The relationship between Ruth and David quickly turned abusive. While Bickford tried to convince her that telling the jury about the pain she had endured would be the key to earning a lesser charge, she refused to let them take pity on her. She would not let the world see her as, in her own words, “a beaten little fool”. This point that Ruth so adamantly stood by truly encapsulates the nuances of shame she suffered.
In the years in which Ruth had been working to become a club manager, she built herself up to be able to stand on her own two feet without a husband by her side. She sought to enjoy every pleasure she could squeeze out of life with the freedom she earned herself. During her relationship with David, she lost everything she had worked so hard for. In many ways, David had killed that ambitious, fearless and free version of herself. She could not stand idly by as David got to move on and be happy while the life she had created for herself was left in ruins.
Prior to meeting David, Ruth had been involved in several other abusive relationships throughout her life. She thought earning the title of club manager and gaining her own freedom within this patriarchal society was her way out of the cycle of abuse. Once she could no longer ignore the violent nature of her and David’s relationship, she came to the realization she never truly freed herself from this cycle. She did not want to admit to her abuse during her trial because it brought her shame to realize the freedom she prided herself on earning was only temporary, or perhaps a complete farce.
Lucy Boynton gives a star-defining performance as Ruth Ellis. She perfectly encapsulates the freedom, charm and torment that was wrapped up in this woman who for so long has been a character in an untold story. Kelly Jones’ writing gives depth and nuance to a woman who London was happy to wash their hands of rather than put into effort to understand. Laurie Davidson and Boynton’s chemistry is pitch perfect, making audiences understand the comfort and love Ruth felt in her relationship with David as well as the isolation and madness it brought her. This show’s ability to empathetically depict a complex woman alone makes it well worth the watch.
While the series delves into the political landscape of the London court system in the early 1950s, it’s at its strongest when it puts Ruth’s story and Boynton’s performance front and center. While Bickford is undoubtedly an important piece of Ruth’s story, the plot surrounding his status amongst his colleagues emphasizes the ways in which his character’s importance is at times overemphasized.
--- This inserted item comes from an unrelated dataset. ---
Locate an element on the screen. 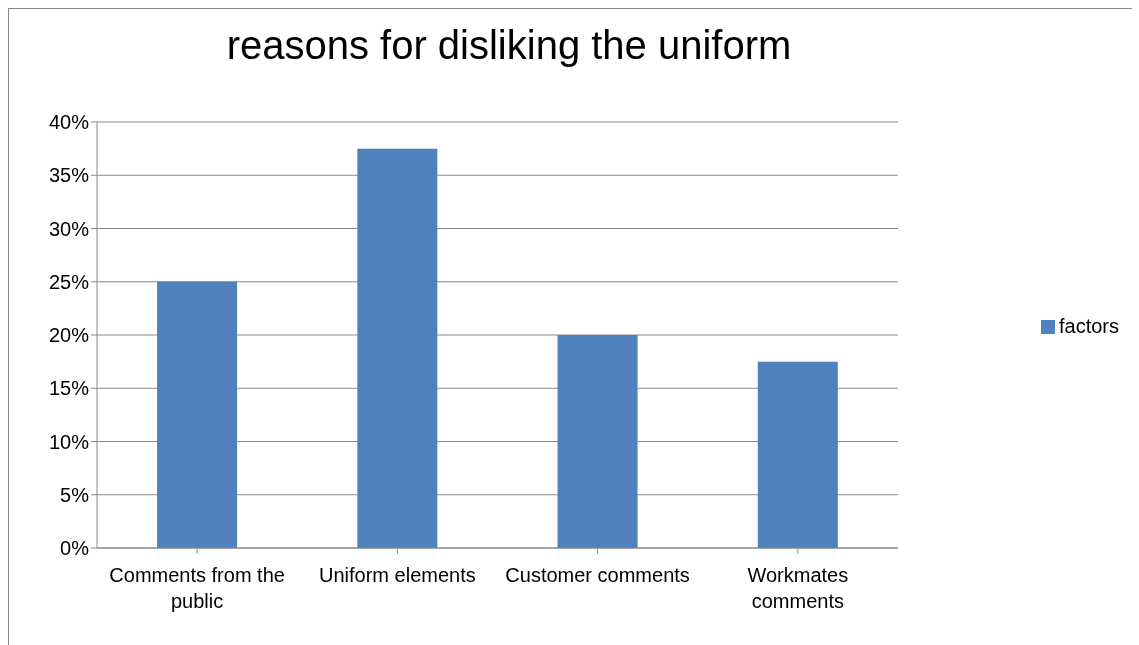 This screenshot has width=1139, height=645. y-tick-label: 5% is located at coordinates (75, 494).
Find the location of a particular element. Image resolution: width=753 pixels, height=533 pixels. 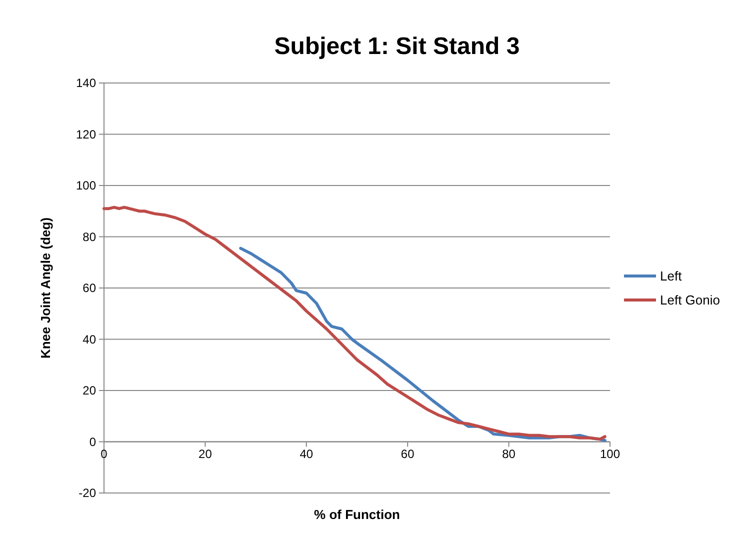

y-axis-title: Knee Joint Angle (deg) is located at coordinates (46, 288).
The plotlines chasing the men within the London justice system, while showing how men continuously failed Ruth, does eat away at time audiences would rather spend with her.
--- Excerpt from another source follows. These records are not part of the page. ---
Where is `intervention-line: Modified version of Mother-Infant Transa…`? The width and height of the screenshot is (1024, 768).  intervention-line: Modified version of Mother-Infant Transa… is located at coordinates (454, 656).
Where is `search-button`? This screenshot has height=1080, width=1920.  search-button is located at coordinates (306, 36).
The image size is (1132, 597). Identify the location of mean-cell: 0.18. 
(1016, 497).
There are few true crime cases quite like that of Ruth Ellis. Her trial was one of morals: an unmarried mother of two working as a club manager kills a wealthy young aristocrat. She was an imperfect victim which the courts took no pity on and worse yet, refused to try and understand. A Cruel Love: The Ruth Ellis Story is a posthumous attempt to give grace and empathy to a woman who was as much a victim as much as she was a criminal. It would be an understatement to say the series was successful in finally giving Ruth Ellis’s name a sense of restitution.
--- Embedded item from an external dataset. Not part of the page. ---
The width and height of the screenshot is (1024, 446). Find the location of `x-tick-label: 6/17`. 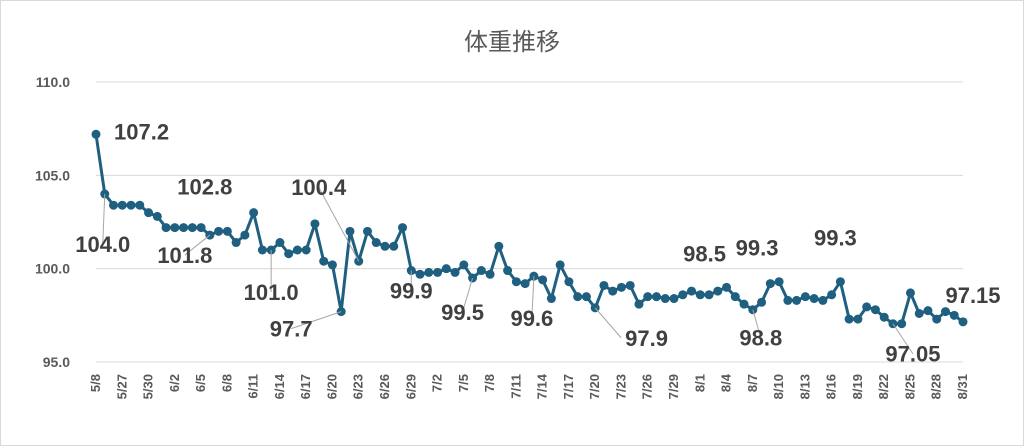

x-tick-label: 6/17 is located at coordinates (306, 386).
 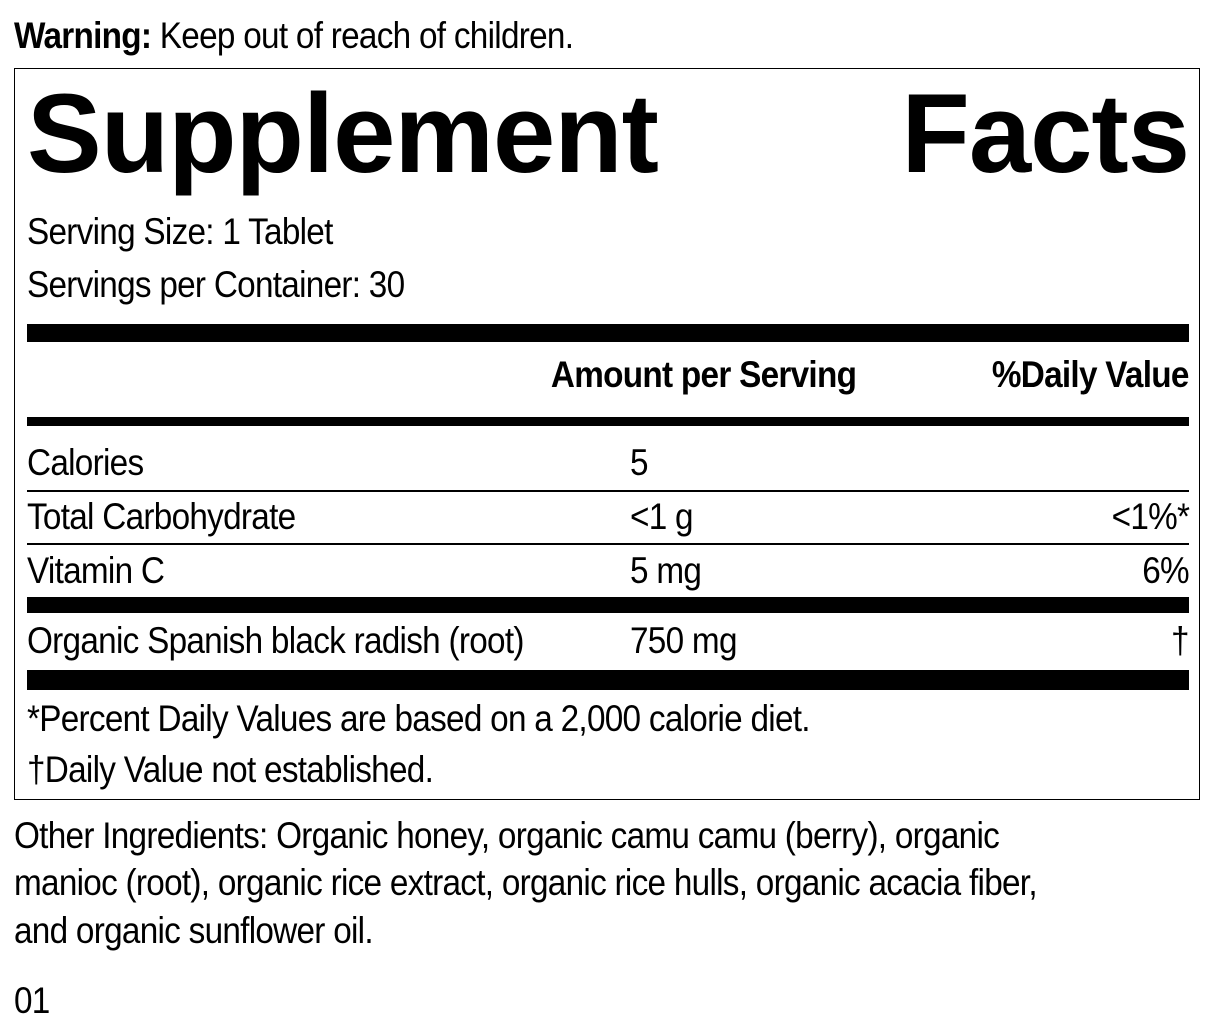 I want to click on serving-size: Serving Size: 1 Tablet, so click(x=180, y=232).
A Cruel Love: The Ruth Ellis Story – Series Plot & Recap
Synopsis:
A dramatized retelling of the true crime story of murderess Ruth Ellis. Cutting between her past and present, A Cruel Love: The Ruth Ellis Story shows the motivation and rationale behind nightclub manager Ruth Ellis’ murdering of her lover David Blakely and the trial that ultimately resulted in her becoming the last woman Britain’s justice system would hang.
Pros:
- Brilliant acting
- Excellent writing
- Riveting true crime plot
- Beautiful cinematography
Cons:
- Extraneous plotlines that take away from the story audiences are here to watch
A Cruel Love: The Ruth Ellis Story will be now available to watch on BritBox from February 17, 2025.